Each round: draw a ball at random, return it plus one more of the same color. Early random draws get amplified by positive feedback (rich-get-richer). The final proportion is entirely determined by early luck. Unlike a fair coin (which converges to 50%), the Polya process LOCKS IN to an unpredictable ratio. This is the essence of path dependence: history matters, and identical processes produce very different outcomes.
The final distribution across many urns is uniform on [0, 1]. Any final proportion is equally likely! This means we cannot predict where any single urn will end up. The histogram should flatten as you run more urns -- every outcome is equally probable.
Each new user evaluates: Value = Quality + NetworkEffect * (fraction of adopters). With increasing returns, early adopters influence later ones. A slightly inferior technology can dominate if it gets an early lead, because network effects make it more valuable. Once locked in, switching costs prevent change even when a better alternative exists.

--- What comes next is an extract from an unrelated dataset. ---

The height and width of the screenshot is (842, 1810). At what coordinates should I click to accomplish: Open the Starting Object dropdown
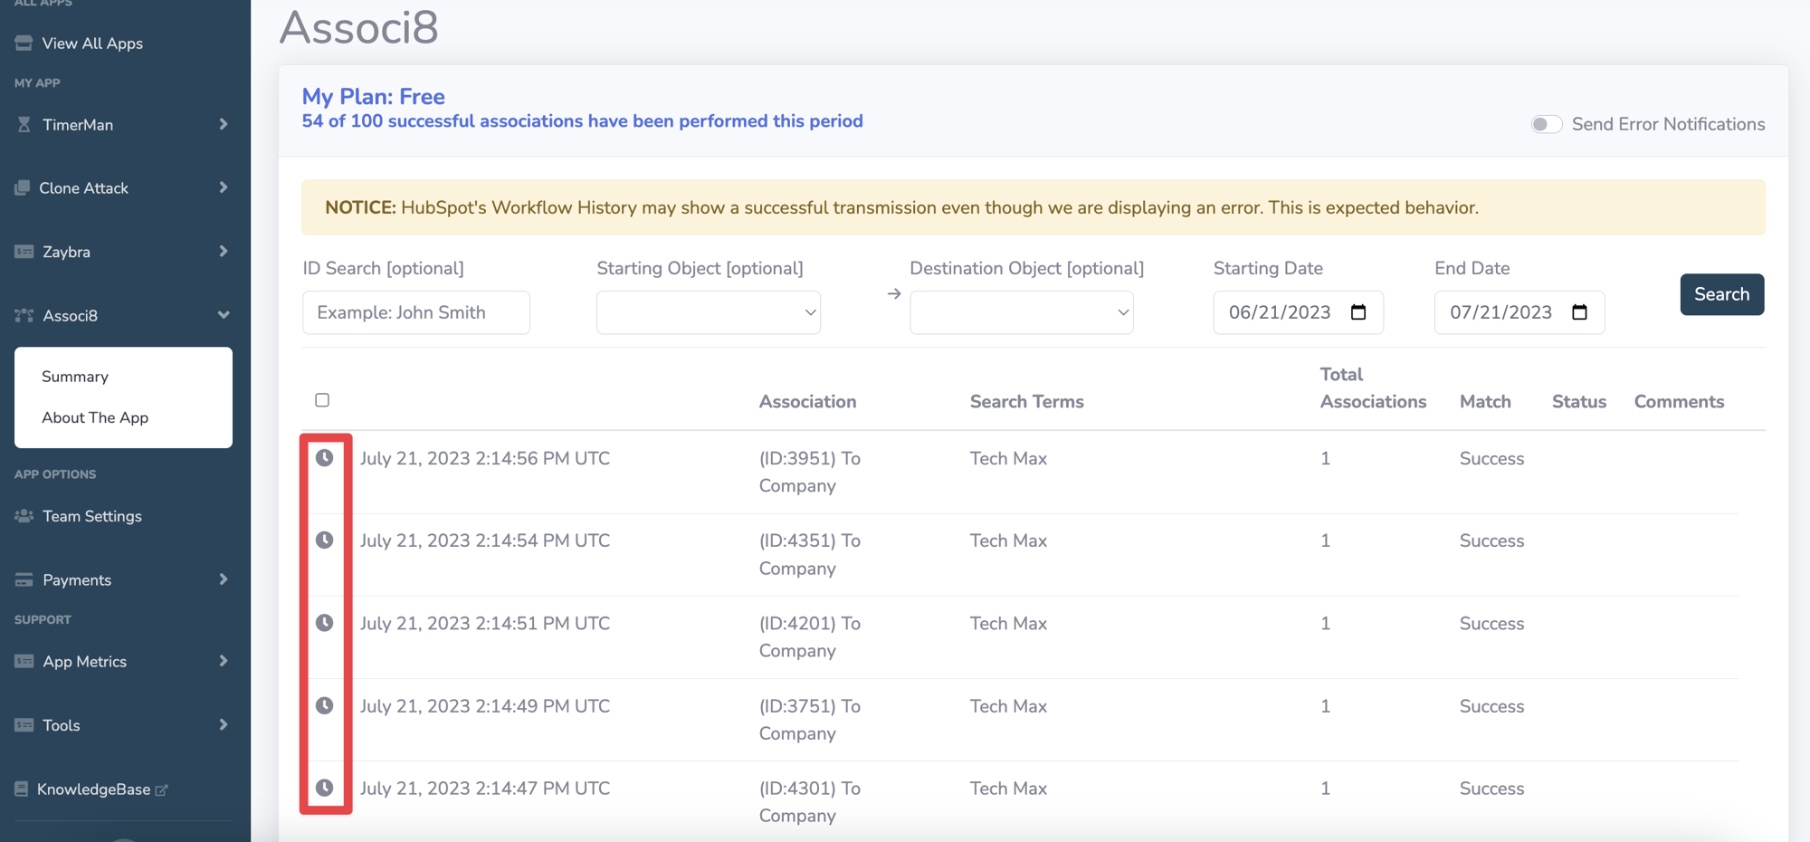coord(708,311)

Try setting A's quality lower than B's but running many simulations. Even the inferior technology wins sometimes! Increase network effects to see how they amplify early randomness. The "tipping point" is when network effects overwhelm quality differences and lock-in becomes inevitable.

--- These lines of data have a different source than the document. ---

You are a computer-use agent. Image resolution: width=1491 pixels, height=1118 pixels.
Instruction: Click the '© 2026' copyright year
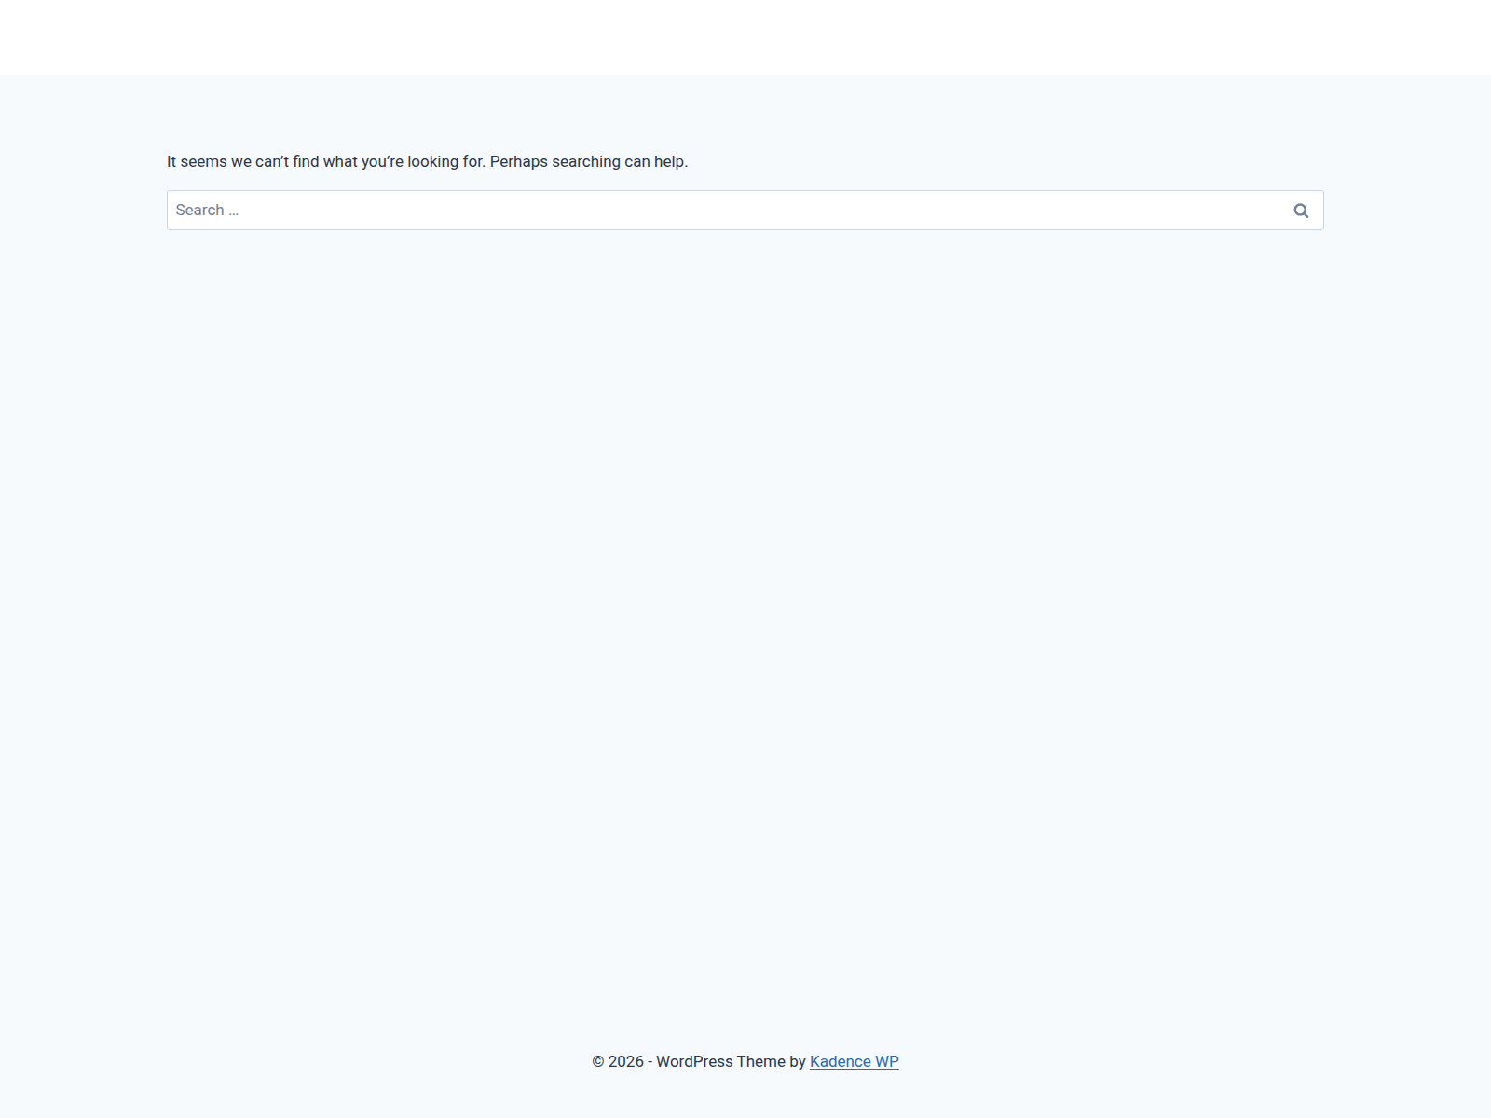click(618, 1061)
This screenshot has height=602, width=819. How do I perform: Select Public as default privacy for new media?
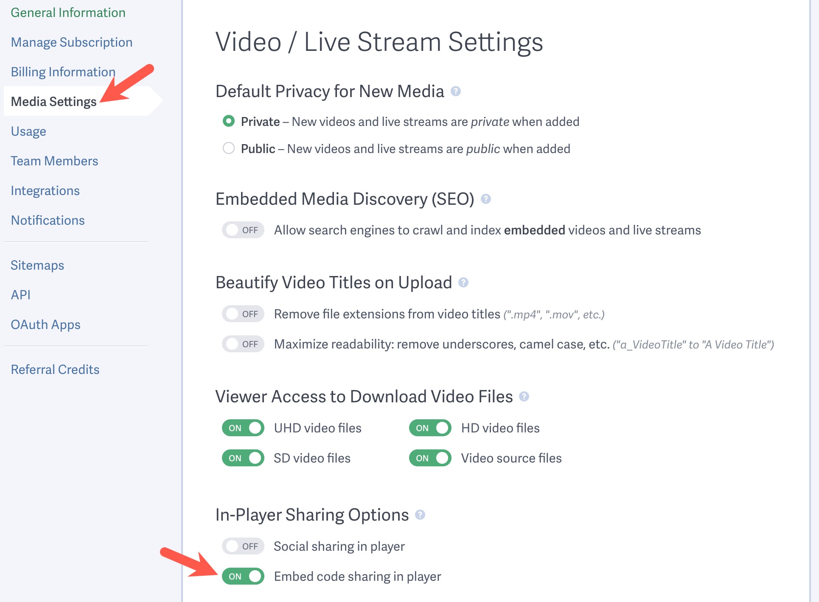pyautogui.click(x=228, y=148)
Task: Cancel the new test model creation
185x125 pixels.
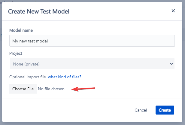Action: (x=141, y=110)
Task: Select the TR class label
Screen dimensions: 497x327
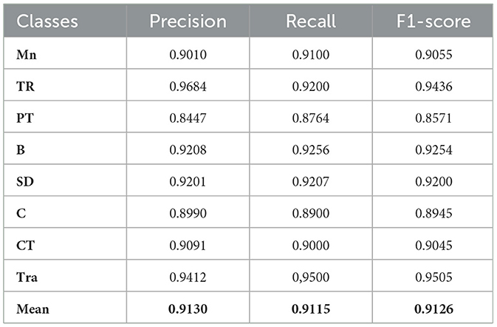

Random (Erdos-Renyi): Each pair connected with probability p. Short paths but low clustering. Small-World (Watts-Strogatz): Start as ring lattice, randomly rewire edges. Both short paths AND high clustering -- "your friends know each other." Scale-Free (Barabasi-Albert): Nodes added one at a time, connecting preferentially to high-degree nodes. Creates power-law degree distribution with hubs.
Scale-free networks are robust to random failure (removing random nodes barely affects connectivity) but vulnerable to targeted attack (removing hubs shatters the network). Six degrees of separation emerges in small-world networks: most pairs can be connected in surprisingly few hops.